Little is known about the long-term mental health of extremely low birth weight (ELBW) (<1000 g) survivors. We test whether young adults aged 22 to 26 years born at ELBW differ from normal birth weight (NBW) controls in self-reported levels of psychopathology.
Participants included 142 ELBW survivors (86% response) born between 1977 and 1982 to residents of central-west Ontario, Canada and 133 NBW control subjects (92% response). The Young Adult Self-Report measure was used to create five DSM-IV oriented scales aggregated to form internalizing (depressive problems, anxiety problems, avoidant personality problems) and externalizing (attention deficit-hyperactivity disorder problems and antisocial personality problems) scales.
After adjusting for family background characteristics, mean scores for ELBW survivors were 3.02 [95% confidence interval (CI) 0.78–5.26] points higher for internalizing problems and no different, i.e. 0.00 (95% CI −1.17 to 1.17), for externalizing problems. There was a sex×group statistical interaction such that being male muted the risk for externalizing problems among those born at ELBW: −2.11 (95% CI −4.21 to −0.01). Stratifying ELBW adults as born small for gestational age (SGA)
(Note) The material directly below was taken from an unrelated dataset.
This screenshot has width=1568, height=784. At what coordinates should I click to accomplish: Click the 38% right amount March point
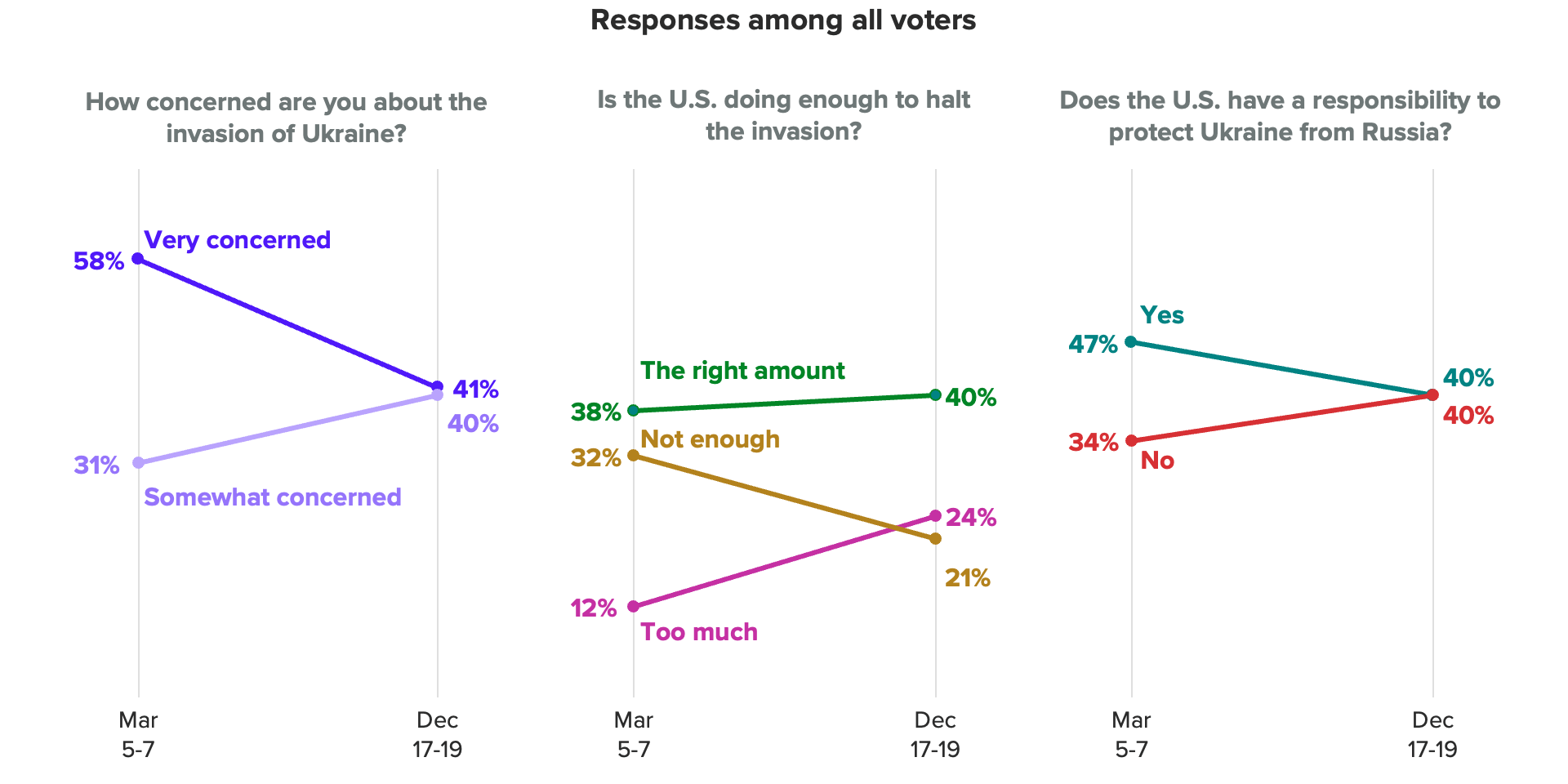[x=633, y=410]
versusappropriate weight for gestational age (AGA) revealed a significant gradient of risk for levels of internalizing problems that was largest for SGA, i.e. 4.75 (95% CI 1.24–8.26), and next largest for AGA, 2.49 (95% CI 0.11–4.87), compared with NBW controls. Conclusions
Depression, anxiety and avoidant personality problems (internalizing problems) are elevated in young adulthood among ELBW survivors. This effect is relatively small overall but noticeably larger among ELBW survivors born SGA.